**RECORDS SHOWN**
↓

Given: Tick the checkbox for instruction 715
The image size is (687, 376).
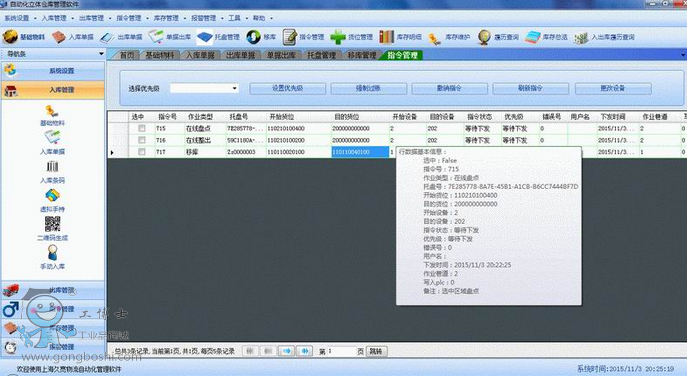Looking at the screenshot, I should (x=142, y=128).
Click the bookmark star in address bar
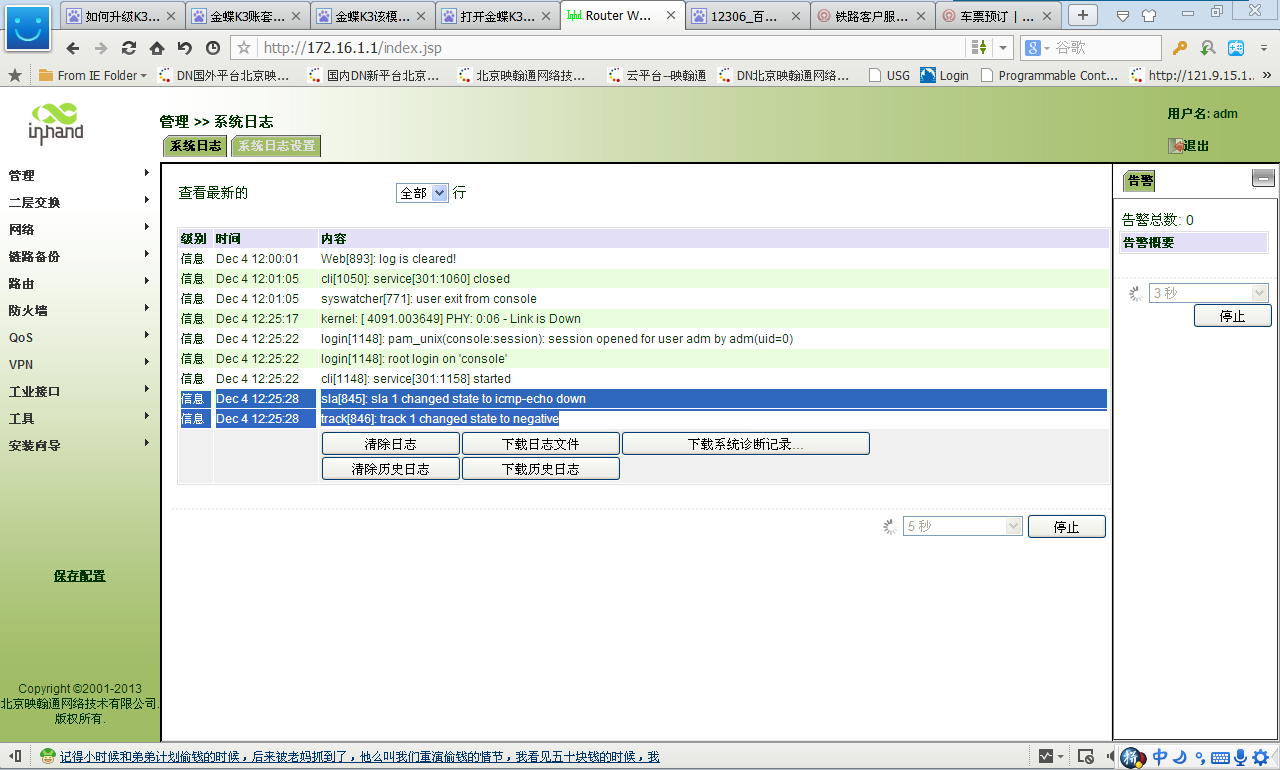 [244, 48]
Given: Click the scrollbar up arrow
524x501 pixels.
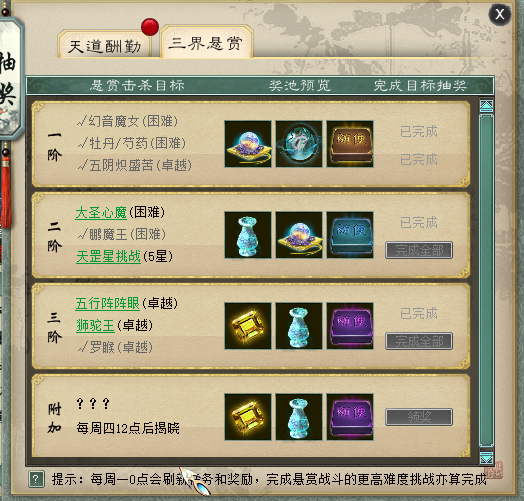Looking at the screenshot, I should 486,106.
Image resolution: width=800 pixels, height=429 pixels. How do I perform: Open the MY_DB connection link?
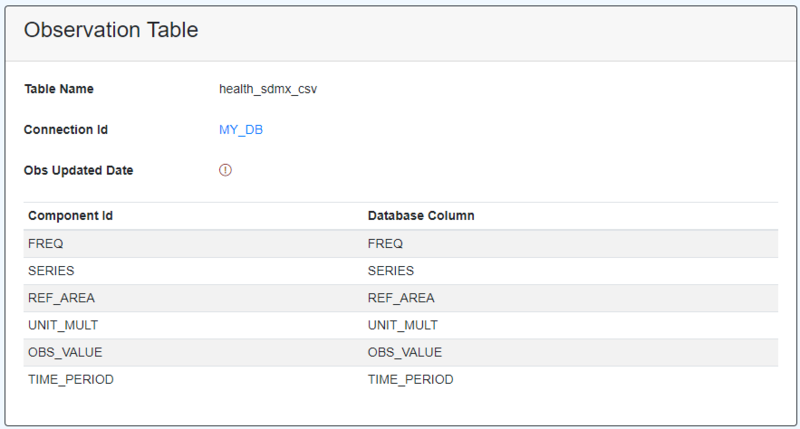click(241, 130)
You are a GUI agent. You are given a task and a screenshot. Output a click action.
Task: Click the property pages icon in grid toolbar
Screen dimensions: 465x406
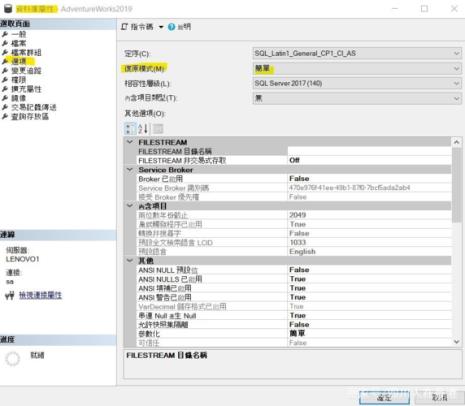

↑

**GIVEN TASK**
Rewrite the lines of the items above as a Markdown table with two columns, Row and Text: Row holds the line number and Text holds the line. Skip blank lines and leave the pictures out.

**SOLUTION FOR THIS PROBLEM**
| Row | Text |
|---|---|
| 1 | Given: Tick the checkbox for instruction 715 |
| 2 | The image size is (687, 376). |
| 3 | Looking at the screenshot, I should (x=142, y=128). |
| 4 | Click the bookmark star in address bar |
| 5 |  [244, 48] |
| 6 | Given: Click the scrollbar up arrow |
| 7 | 524x501 pixels. |
| 8 | Looking at the screenshot, I should 486,106. |
| 9 | Image resolution: width=800 pixels, height=429 pixels. How do I perform: Open the MY_DB connection link? |
| 10 | click(241, 130) |
| 11 | You are a GUI agent. You are given a task and a screenshot. Output a click action. |
| 12 | Task: Click the property pages icon in grid toolbar |
| 13 | Screen dimensions: 465x406 |